The Future of Collaboration: Video Conferencing

571092_norway_headquartersVideo conferencing is hot, and as such, companies are jockeying for position in the space. The latest to do so is Cisco, which as Stacey reported over at GigaOM, today offered $3 billion — in cash — for Norwegian video conferencing equipment manufacturer Tandberg. As Stacey notes in her analysis, this move will enable Cisco to move even deeper into the video conferencing market, and underlines Cisco’s belief in its growth.

While heavyweight fixed telepresence systems such as those offered by Cisco are aimed at the enterprise and so are unlikely to be used by many web workers, there is already a huge choice of web app video conferencing options available in this highly competitive space, from higher-end tools like WebEx (also a Cisco product) through midrange offerings like Dimdim (see my recent look at Dimdim Webinar) all the way down to no-frills options like Skype and Tinychat (see my review here). Investment and innovation in this market should bring benefits for us all, as video conferencing makes remote collaboration much easier, from one-to-one meetings all the way up to larger webinars and presentations. Fewer on-site meetings mean reduced travel costs, less time wasted on travel, and a healthier planet, too.

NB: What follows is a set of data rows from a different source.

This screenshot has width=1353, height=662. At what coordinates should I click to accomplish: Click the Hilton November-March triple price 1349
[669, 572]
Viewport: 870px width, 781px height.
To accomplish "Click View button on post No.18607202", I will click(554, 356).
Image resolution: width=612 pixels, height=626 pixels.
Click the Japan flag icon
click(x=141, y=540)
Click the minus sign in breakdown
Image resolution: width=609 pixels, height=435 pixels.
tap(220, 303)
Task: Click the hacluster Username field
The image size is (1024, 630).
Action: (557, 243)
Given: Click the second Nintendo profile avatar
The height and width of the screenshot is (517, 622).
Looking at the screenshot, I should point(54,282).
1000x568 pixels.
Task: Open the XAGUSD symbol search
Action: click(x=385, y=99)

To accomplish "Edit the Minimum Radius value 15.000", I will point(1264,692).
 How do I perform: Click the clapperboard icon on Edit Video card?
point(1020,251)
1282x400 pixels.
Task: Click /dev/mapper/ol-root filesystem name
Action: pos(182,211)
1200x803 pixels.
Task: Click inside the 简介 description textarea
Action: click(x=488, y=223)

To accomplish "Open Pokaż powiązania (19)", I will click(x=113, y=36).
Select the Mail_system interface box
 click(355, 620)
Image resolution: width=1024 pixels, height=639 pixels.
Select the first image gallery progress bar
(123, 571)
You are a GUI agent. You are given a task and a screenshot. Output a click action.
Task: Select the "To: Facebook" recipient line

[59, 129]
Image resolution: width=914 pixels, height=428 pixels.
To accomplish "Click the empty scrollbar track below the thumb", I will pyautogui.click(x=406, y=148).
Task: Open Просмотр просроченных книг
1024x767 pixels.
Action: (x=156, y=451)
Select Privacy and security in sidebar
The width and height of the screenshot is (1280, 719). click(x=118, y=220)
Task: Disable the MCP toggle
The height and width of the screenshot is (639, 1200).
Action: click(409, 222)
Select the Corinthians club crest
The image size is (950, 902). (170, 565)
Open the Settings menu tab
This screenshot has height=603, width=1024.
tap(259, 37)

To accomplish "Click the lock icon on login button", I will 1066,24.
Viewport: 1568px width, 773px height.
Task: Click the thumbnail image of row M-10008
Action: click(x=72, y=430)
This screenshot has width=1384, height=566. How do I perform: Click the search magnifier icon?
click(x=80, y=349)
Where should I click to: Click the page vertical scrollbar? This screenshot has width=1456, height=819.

Additionally, as more of us work remotely, we are becoming increasingly isolated from our colleagues. In “Coworking in Rural Places,” Aliza explained how she uses video conferencing to create a “pseudo-coworking space” with her business partner, easing the isolation of working in remote Tok, Alaska. Video conferencing is a great way to establish the rapport that can be so hard to build without the benefit of daily face-to-face interaction.

Do you use video conferencing as part of your remote working setup? What tools do you use?